Quickstart using GPS trajectories file from UCI

Thanks Adam. You did not need to do this.

As I think I repeated in every message, I did update the versions.
Clearly you do not believe I did. That’s OK.

The problem lies in the fact that I followed the documentation to the
letter, and did not notice the classifiers.

Thank you

@adonnini apologies. Sorry I’d just appreciate if you’d post exact versions instead of the exact docs.
Sorry it’s just I keep asking for exact code and I haven’t seen your neural networks or any of your build files directly. I get frustrated needing to guess things.

I don’t know why posting exact code
isn’t possible. If you have some sort of NDA then feel free to DM me.

At the end of the day I’m just trying to help you out. I’m not sure what you do/don’t know, hence me trying to provide as many details as possible. I’ll add all this to the documentation later.

Best of luck and let me know when you get everything up and running.

With the new set of dependencies, the size of the apk is now a (more)
manageable 471.9 MB. Installation and launch on the device was successful.

It looks like I am back in business.

Thanks again for your help and the suggestion regarding the multiple apks.

Alex

@adonnini thanks again for confirming. Hopefully we can reduce that further with the nd4j-minimal backend next release. I’ll ensure the docs get updated so we can avoid this in the future. Sorry for the confusion. That’s definitely in need of some work.

Please do ask me if you’re blocked on anything else. In the future I’d still appreciate exact code so as to avoid ambiguity.
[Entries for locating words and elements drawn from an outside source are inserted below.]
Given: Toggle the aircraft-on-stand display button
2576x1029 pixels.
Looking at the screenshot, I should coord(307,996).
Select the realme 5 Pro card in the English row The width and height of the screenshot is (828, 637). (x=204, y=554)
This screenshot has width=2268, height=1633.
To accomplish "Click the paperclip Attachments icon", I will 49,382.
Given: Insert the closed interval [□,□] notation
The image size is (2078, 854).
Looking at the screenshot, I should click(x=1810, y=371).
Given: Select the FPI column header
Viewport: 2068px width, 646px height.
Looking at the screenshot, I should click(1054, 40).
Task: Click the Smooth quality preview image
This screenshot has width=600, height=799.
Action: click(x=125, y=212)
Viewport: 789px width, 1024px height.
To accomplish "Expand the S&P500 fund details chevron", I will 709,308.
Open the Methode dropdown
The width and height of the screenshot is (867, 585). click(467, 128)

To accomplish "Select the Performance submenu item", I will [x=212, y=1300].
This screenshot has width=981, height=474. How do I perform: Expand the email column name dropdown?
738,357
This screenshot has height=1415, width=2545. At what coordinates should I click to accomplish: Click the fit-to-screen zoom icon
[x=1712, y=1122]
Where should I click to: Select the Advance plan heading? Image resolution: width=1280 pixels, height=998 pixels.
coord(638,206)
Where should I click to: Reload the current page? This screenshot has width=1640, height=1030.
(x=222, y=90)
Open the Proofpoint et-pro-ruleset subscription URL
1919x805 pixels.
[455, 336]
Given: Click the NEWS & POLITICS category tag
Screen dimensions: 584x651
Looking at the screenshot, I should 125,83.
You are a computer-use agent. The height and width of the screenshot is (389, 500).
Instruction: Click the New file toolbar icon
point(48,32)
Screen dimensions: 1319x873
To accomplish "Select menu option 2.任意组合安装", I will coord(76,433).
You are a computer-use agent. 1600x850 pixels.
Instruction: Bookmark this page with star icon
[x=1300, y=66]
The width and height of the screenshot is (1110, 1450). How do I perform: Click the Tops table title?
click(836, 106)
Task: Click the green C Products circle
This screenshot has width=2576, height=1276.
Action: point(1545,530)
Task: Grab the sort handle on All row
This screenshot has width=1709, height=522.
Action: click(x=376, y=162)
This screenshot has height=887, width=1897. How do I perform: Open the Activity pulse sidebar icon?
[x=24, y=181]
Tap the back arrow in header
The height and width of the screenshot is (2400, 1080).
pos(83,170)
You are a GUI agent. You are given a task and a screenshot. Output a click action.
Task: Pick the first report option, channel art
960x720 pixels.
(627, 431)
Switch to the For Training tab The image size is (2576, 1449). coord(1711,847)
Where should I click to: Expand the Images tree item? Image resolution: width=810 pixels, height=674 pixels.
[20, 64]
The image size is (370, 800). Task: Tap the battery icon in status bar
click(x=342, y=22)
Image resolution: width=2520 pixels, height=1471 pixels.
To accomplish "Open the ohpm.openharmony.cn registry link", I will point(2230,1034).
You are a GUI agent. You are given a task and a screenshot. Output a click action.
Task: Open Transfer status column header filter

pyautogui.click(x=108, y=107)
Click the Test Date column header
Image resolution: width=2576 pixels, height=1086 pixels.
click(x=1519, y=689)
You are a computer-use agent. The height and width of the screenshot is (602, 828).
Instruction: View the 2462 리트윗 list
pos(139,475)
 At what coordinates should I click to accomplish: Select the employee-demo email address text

Thanks. Please let me know about the nd4j-minimal backend next release.

Hi Adam,

My attempt to run the network in my application is failing with the
following error:

“java.lang.IllegalStateException: 3D input expected to RNN layer
expected, got 2”

I did some searching for this error and found some relevant links. One
of them is a stackoverflow post,

-deep learning - How to use LSTM with a 2d array with DeepLearning4j - Stack Overflow

, which you answered:

"You have to convert the time series to be 3d using reshape. If a time
series is of length 1, then just make sure the time series reflects
that. See: -deeplearning4j.konduit.ai/models/recurrent
https://deeplearning4j.konduit.ai/models/recurrent- "
The link in your response is dead

Is your answer above still valid? When you say that the time series
should be converted to 3d using reshape, do you mean the input INDarray
(e.g. arrData in the following:

INDArray results =restored.output(arrData);

should be the one reshaped?

Thanks,

Alex

P.S. I added characters at the start and ned of the links above because
rules of the forum prevent me from including more than one link in a message

Hi Adam,

My attempt to run the network in my application is failing with the
following error:

“java.lang.IllegalStateException: 3D input expected to RNN layer
expected, got 2”

I did some searching for this error and found some relevant links. One
of them is a stackoverflow post,

, which you answered:

"You have to convert the time series to be 3d using reshape. If a time
series is of length 1, then just make sure the time series reflects
that. See: deeplearning4j.konduit.ai/models/recurrent "
The link in your response is dead

Is your answer above still valid? When you say that the time series
should be converted to 3d using reshape, do you mean the input INDarray
(e.g. arrData in the following:

INDArray results =restored.output(arrData);

should be the one reshaped?

Thanks,

Alex

@adonnini ensure you compare your training pipeline to the way you’re running inference. If you’re doing time series and using those iterators that should be 3d.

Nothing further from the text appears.